4. Subsection (c) may be the most important provision in regard to creating uniformity of law in funds transfers. Most rights stated in article 4A regard parties who are in privity of contract such as originator and beneficiary, sender and receiving bank, and beneficiary's bank and beneficiary. Since they are in privity they can make a choice of law by agreement. But that is not always the case. For example, an intermediary bank that improperly executes a payment order is not in privity with either the originator or the beneficiary. The ability of a funds-transfer system to make a choice of law by rule is a convenient way of dispensing with individual agreements and to cover cases in which agreements are not feasible. It is probable that funds-transfer systems will adopt a governing law to increase the certainty of commercial transactions that are effected over such systems. A system rule might adopt the law of an article 4A state to govern transfers on the system in order to provide a consistent, unitary law governing all transfers made on the system. To the extent such system rules develop, individual choice-of-law agreements become unnecessary.

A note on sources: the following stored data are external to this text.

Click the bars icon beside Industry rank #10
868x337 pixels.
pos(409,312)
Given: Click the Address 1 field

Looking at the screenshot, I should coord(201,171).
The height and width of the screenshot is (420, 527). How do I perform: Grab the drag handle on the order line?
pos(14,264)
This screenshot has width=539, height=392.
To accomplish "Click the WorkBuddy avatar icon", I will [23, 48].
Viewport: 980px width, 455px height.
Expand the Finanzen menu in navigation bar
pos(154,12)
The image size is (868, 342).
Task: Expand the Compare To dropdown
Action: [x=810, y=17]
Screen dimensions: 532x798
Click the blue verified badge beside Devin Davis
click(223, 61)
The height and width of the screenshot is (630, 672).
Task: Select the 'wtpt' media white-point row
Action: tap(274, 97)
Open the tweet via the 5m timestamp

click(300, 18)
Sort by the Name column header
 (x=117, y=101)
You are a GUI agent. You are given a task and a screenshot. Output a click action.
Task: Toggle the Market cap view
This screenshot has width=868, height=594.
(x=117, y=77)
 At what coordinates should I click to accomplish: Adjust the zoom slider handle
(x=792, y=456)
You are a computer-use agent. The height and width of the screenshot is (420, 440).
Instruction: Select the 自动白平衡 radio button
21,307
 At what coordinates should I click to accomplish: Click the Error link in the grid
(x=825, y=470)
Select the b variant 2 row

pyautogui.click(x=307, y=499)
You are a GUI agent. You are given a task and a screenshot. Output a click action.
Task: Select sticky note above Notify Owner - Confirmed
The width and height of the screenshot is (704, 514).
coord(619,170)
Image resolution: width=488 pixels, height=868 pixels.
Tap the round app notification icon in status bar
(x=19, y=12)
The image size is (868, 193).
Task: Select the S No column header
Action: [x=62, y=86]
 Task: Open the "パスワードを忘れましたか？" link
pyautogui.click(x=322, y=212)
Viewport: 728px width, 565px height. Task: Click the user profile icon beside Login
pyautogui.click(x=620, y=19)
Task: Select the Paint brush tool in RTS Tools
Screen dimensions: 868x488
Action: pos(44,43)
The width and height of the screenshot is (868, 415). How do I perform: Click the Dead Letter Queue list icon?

Subsection (c) has broad application. A system choice of law applies not only to rights and obligations between banks that use the system, but may also apply to other parties to the funds transfer so long as some part of the transfer was carried out over the system. The originator and any other sender or receiving bank in the funds transfer is bound if at the time it issues or accepts a payment order it had notice that the funds transfer involved use of the system and that the system chose the law of a particular jurisdiction. Under section 4A-107, the Federal Reserve by regulation could make a similar choice of law to govern funds transfers carried out by use of Federal Reserve banks. Subsection (d) is a limitation on subsection (c). If parties have made a choice-of-law agreement that conflicts with a choice of law made under subsection (c), the agreement prevails.
5. Subsection (e) addresses the case in which a funds transfer involves more than one funds-transfer system and the systems adopt conflicting choice-of-law rules. The rule that has the most significant relationship to the matter at issue prevails. For example, each system should be able to make a choice of law governing payment orders transmitted over that system without regard to a choice of law made by another system.